Recorded data

_ _ _

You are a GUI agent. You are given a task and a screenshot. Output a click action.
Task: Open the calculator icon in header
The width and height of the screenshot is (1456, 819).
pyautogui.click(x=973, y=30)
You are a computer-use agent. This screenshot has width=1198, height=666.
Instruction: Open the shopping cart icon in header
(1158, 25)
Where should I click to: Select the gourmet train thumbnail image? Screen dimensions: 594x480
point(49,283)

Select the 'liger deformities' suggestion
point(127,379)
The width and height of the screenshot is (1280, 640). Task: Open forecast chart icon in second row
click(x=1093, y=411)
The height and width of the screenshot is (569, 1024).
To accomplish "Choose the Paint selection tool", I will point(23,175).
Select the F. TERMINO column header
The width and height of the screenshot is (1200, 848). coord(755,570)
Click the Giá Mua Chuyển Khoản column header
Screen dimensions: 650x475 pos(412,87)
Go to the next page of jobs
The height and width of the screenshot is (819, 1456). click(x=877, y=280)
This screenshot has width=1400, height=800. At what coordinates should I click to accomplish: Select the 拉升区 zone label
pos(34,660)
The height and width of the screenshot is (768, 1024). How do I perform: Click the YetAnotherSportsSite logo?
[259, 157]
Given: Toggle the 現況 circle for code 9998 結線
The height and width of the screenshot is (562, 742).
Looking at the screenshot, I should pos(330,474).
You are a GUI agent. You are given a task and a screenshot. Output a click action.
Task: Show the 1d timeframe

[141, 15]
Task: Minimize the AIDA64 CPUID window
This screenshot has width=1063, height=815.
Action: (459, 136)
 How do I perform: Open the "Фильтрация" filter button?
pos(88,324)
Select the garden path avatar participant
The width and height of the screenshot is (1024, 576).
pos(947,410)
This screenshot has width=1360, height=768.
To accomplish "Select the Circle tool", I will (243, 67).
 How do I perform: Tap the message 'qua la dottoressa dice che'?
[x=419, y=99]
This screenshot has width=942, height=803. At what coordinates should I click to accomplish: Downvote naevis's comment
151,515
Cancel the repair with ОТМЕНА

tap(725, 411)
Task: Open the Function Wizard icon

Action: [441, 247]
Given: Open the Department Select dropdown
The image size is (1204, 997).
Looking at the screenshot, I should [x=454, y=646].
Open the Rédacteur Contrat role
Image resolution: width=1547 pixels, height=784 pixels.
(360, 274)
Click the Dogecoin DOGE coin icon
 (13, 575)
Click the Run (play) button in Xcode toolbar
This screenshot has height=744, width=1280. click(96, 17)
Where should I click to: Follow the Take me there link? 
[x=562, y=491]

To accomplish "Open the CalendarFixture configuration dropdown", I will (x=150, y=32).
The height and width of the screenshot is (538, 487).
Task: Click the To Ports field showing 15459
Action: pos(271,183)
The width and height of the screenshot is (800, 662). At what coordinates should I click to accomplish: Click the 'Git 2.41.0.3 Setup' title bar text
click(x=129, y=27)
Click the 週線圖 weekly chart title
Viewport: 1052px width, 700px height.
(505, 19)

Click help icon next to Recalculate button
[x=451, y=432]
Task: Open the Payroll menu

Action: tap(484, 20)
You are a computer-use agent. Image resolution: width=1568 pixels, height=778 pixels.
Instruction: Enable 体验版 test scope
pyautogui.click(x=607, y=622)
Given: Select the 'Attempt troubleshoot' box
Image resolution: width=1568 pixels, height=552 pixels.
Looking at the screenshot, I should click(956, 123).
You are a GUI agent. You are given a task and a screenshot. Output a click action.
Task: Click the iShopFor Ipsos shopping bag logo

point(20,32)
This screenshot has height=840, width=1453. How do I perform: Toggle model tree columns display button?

_ _ _

DIRECTION. Pull out every line of the listing above that contains the string "should", treating case as significant.

EXERCISE SOLUTION.
Where should I click to: Select the gourmet train thumbnail image? Screen dimensions: 594x480
This screenshot has width=1400, height=800. At what coordinates should I click to accomplish: Select the 拉升区 zone label
Looking at the screenshot, I should pos(330,474).
This screenshot has width=942, height=803. At what coordinates should I click to accomplish: Downvote naevis's comment
Looking at the screenshot, I should [x=454, y=646].
Where should I click to: Follow the Take me there link? 
The width and height of the screenshot is (800, 662). At what coordinates should I click to accomplish: Click the 'Git 2.41.0.3 Setup' title bar text
Looking at the screenshot, I should click(956, 123).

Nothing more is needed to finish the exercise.